SELECTED EXTRACT:
++++

The Gift of Being Like Everyone Else

“What We Have in Common with Others Comprises What is Most Cherishable in Ourselves.”

Mockingbird / 1.22.21

Following the wisdom of Alan Jacobs’ recent book, perhaps the best way to understand the present moment (whatever that may be) is to read older books. Which is at least a partial explanation for posting this fantastic quote by the atheist philosopher Alain de Botton, from his book Status Anxiety. Published in 2004, this probably isn’t what Jacobs meant by “old,” but at this point 16 years feels like a lifetime ago — long before social media rewired our hopes and expectations.

According to one influential wing of modern secular society, there are few more disreputable fates than to end up being “like everyone else”; for “everyone else” is a category that comprises the mediocre and conformist, the boring and the suburban. The goal of all right-thinking people should be to mark themselves off from the crowd and “stand out” in whatever way their talents allow.

++++

DATA BLOCK:
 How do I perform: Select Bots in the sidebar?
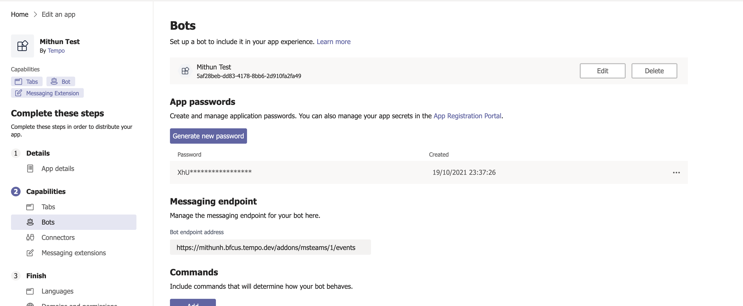[48, 222]
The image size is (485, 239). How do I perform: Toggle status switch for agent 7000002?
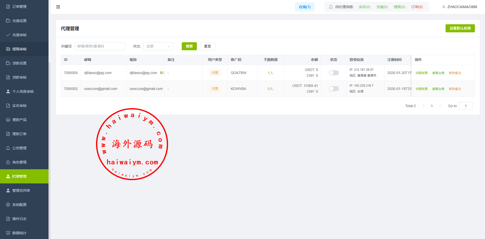pyautogui.click(x=334, y=89)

++++

TASK TO COMPLETE:
Copy out the piece above on being like everyone else word for word, from its title through its final sentence.

THE RESPONSE:
The Gift of Being Like Everyone Else

“What We Have in Common with Others Comprises What is Most Cherishable in Ourselves.”

Mockingbird / 1.22.21

Following the wisdom of Alan Jacobs’ recent book, perhaps the best way to understand the present moment (whatever that may be) is to read older books. Which is at least a partial explanation for posting this fantastic quote by the atheist philosopher Alain de Botton, from his book Status Anxiety. Published in 2004, this probably isn’t what Jacobs meant by “old,” but at this point 16 years feels like a lifetime ago — long before social media rewired our hopes and expectations.

According to one influential wing of modern secular society, there are few more disreputable fates than to end up being “like everyone else”; for “everyone else” is a category that comprises the mediocre and conformist, the boring and the suburban. The goal of all right-thinking people should be to mark themselves off from the crowd and “stand out” in whatever way their talents allow.